DEV Community

James Lee
James Lee

Posted on

Go System Calls & Blocking: syscall Wrapping, Async vs Sync & GMP Separation

Every program eventually needs to talk to the kernel. In Go, that conversation is carefully managed to ensure that a single slow system call never brings down the entire scheduler. This article explains how Go wraps syscalls, how it handles the four types of blocking, and how the runtime recovers when an M gets stuck.


1. How Go Wraps System Calls

On UNIX systems, all programs ultimately talk to the kernel through C system calls. Most languages delegate this to glibc or a platform runtime library. Go chose to wrap syscalls itself, implementing everything in the syscall package — backed by hand-written assembly.

Go code
    ↓
syscall package  (Go + assembly)
    ↓
kernel (via int/syscall instruction)
Enter fullscreen mode Exit fullscreen mode

Why self-wrap? Full control. Go needs to intercept the moment a goroutine enters and exits a syscall so the scheduler can react — something you can't do if you're delegating to an opaque C library.
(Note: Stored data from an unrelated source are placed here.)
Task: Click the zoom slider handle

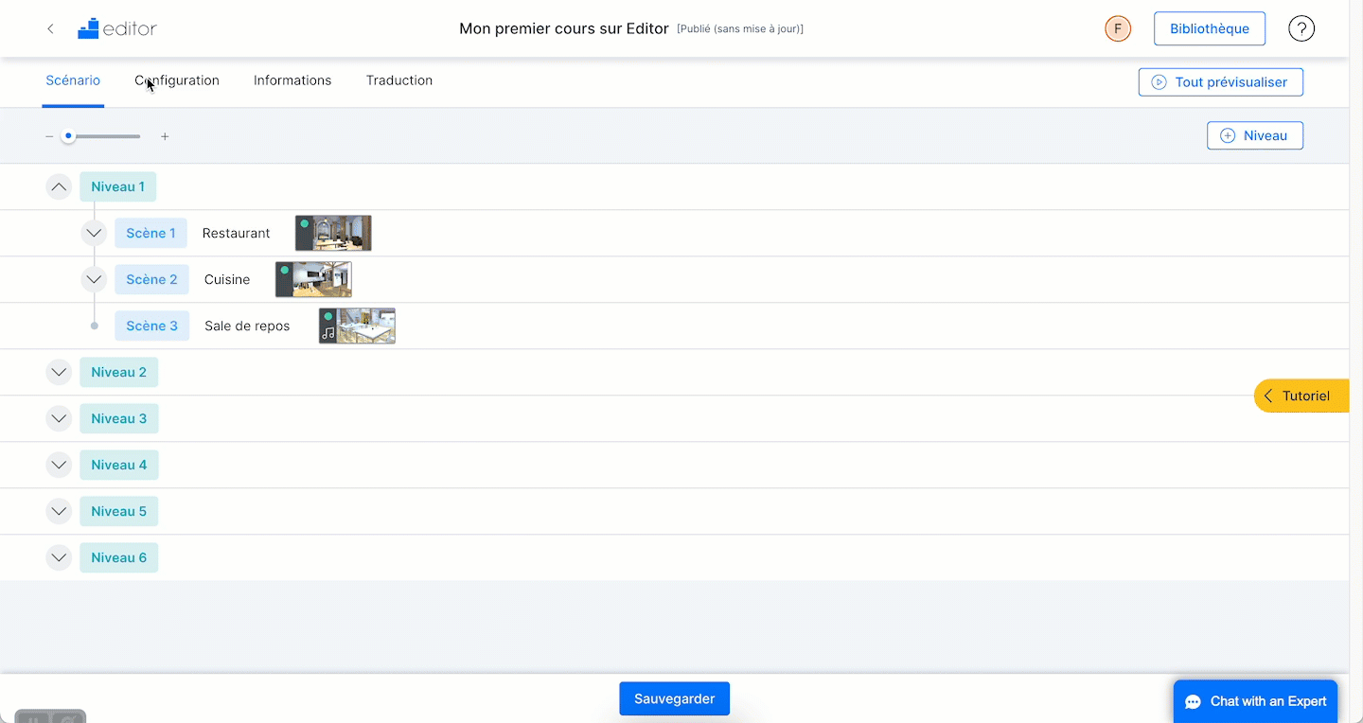Action: pos(68,136)
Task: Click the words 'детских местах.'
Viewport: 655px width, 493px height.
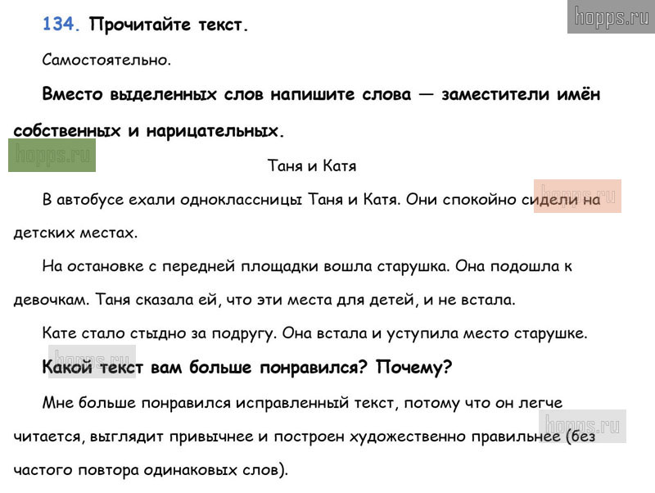Action: coord(75,233)
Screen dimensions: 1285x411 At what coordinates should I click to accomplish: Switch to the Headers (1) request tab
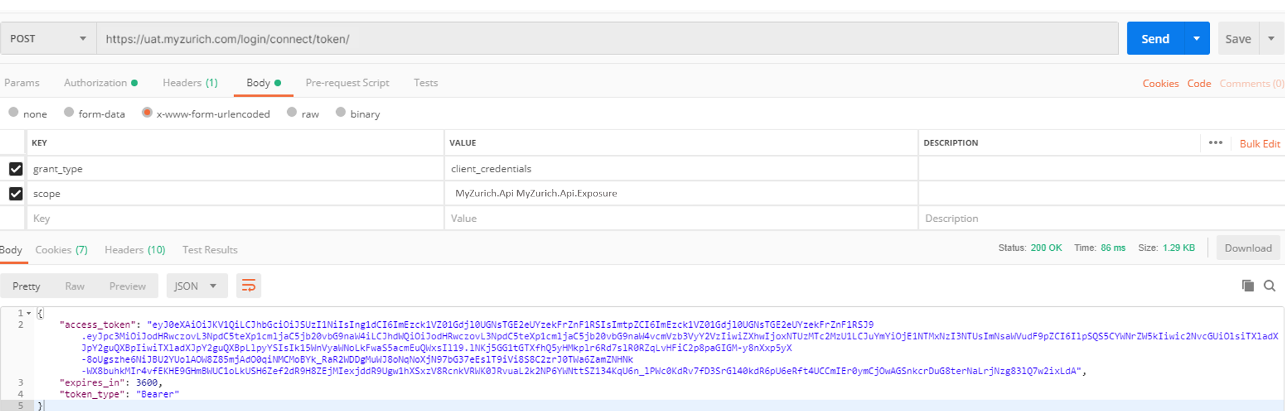pos(190,82)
2. The Core Problem: M Escapes Runtime Control

The moment an M enters a system call, it leaves Go runtime control. If that syscall blocks:

  • The M is stuck
  • The M cannot be preempted
  • Any goroutines waiting on that P are starved

Go's solution is to detect this before it becomes a problem, using two distinct strategies depending on whether the syscall is async or sync.


3. The Four Blocking Scenarios

Go recognizes four distinct ways a goroutine can block, each handled differently:

# Blocking Cause Mechanism M Impact
1 Channel / mutex / atomic Scheduler parks G, runs next G from LRQ M stays free
2 Network I/O netpoller (epoll/kqueue/IOCP) parks G M stays free
3 File / OS syscall P detaches from M, finds another M M is stuck
4 time.Sleep / long-running G sysmon detects and preempts M may be reclaimed

Important distinction: Go is well-suited for network I/O-heavy workloads, but not for disk I/O-heavy ones. Here's why:

  • Network sockets implement .poll() — they can be set to non-blocking and monitored via epoll. When data isn't ready, the goroutine parks and the M is freed.
  • File handles do NOT implement .poll() — they are always "readable/writable" from the OS perspective, so read()/write() on files is synchronous. The M blocks until the disk responds.

Disk I/O = blocked M = reduced throughput. Under heavy disk I/O, Go runtime compensates by spawning more M threads, which can cause M count to spike dramatically.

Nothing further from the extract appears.